The equations of motion in terms of spring extensions $x_1$ and $x_2$ are

$$ \begin{aligned} m_1 \ddot{x}_1 & = -k_1 x_1 - k_2 x_2 \\ m_1 \ddot{x}_1 + m_2 \ddot{x}_2 & = -k_2 x_2 \end{aligned} \tag{7}$$

with the solution for $m_1=0$ as $$x_1 = \frac{k_2}{k_1} x_2$$ and

$$ \ddot{x}_1+ \ddot{x}_2 = - \frac{k_2}{m_2} x_2 $$

but since $x_1$ is a function of $x_2$ only, then $\ddot{x}_2 = \tfrac{k_2}{k_1} \ddot{x}_1$ and the 1DOF equation becomes

$$ \left( 1 + \frac{k_2}{k_1} \right) \ddot{x}_2 = - \frac{k_2}{m_2} x_2 $$

which becomes equivalent to (3) when solved for $\ddot{x}_2$.

Answer 2

As usual, you need 2 equations to solve a problem containing 2 variables.
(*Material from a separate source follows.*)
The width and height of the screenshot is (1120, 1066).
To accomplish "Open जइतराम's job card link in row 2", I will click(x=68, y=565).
I would start trying to find a relation between $x_1$ and $x_2$. There should be one shouldn't it? If you pull in one end of the springs the joint should stabilize in a position proportional to $k_1$ and $k_2$.

A hint is that the joint between the springs also follows Newtons third law ;)

Answer 3

In wikipedia they preassume that we can write $F=k_{eq}(x_1+x_2)$, I don't how they know you can do this at all.
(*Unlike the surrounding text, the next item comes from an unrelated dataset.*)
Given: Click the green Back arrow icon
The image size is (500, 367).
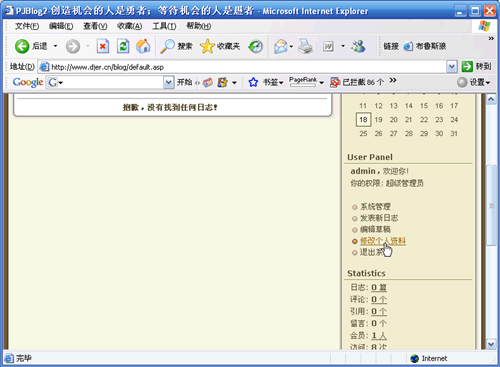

It makes quite a bit of sense to me. You're looking for the behaviour of the mass at the end. The mass moves due to the forces acting on it from the springs.

The thing about the equivalent spring constant is that it allows us to determine the force of the spring system by simplifying multiple springs into a single spring that produces the same force for the same displacement of the mass, so by solving the behaviour for the equivalent system, we also get the behaviour for the system you want, because all that is affecting the mass is the spring force, and the spring force can be fully determined using equivalent spring constants.

I will try to show how it works for series springs in general.

We want to get it to an equivalent spring where:

$$F_{m} = -k_{eq} (x_1 + x_2)$$

(I'm calling $F_{m}$ the force acting on the mass) For springs in series, if the springs are massless they must all have the same force acting on them. Because of this, we know:

$$F_{m} = F_{1} = F_{2} $$

Where $F_{1}$ is the force on spring one and $F_{2}$ is the force on spring 2. Using $F_{1} = -x_1 k_1$ and $F_2 = -x_2k_2$ and rearranging for $x_1$ and $x_2$ we get:

$$x_1 = - \frac {F_1}{k_1} \\\ x_2 = -\frac {F_2}{k_2}$$

We can substitute $x_1$ and $x_2$ into the equation for the equivalent spring constant. Also, I will write $F_m$, $F_1$ and $F_2$ as just $F$ now since we know they are all equivalent. After substitution we get:

$$F = -k_{eq} (- \frac {F}{k_1} -\frac {F}{k_2})$$

Getting rid of the double negative:

$$F = k_{eq} ( \frac {F}{k_1} +\frac {F}{k_2})$$

Now if we bring $F$ to the right, and $k_{eq}$ to the left, we will see the more familiar form:

$$\frac {1}{k_{eq}} = (\frac {1}{k_1} + \frac {1}{k_2})$$

So you can see from the derivation that using the equivalent spring constant actually gives the same force output as if you added up the displacements of each spring separately, and so you only need to use the total equivalent displacement $(x_1 + x_2)$ as one variable along with the single equivalent spring constant, instead of dealing with both separately to get the exact same output on the mass.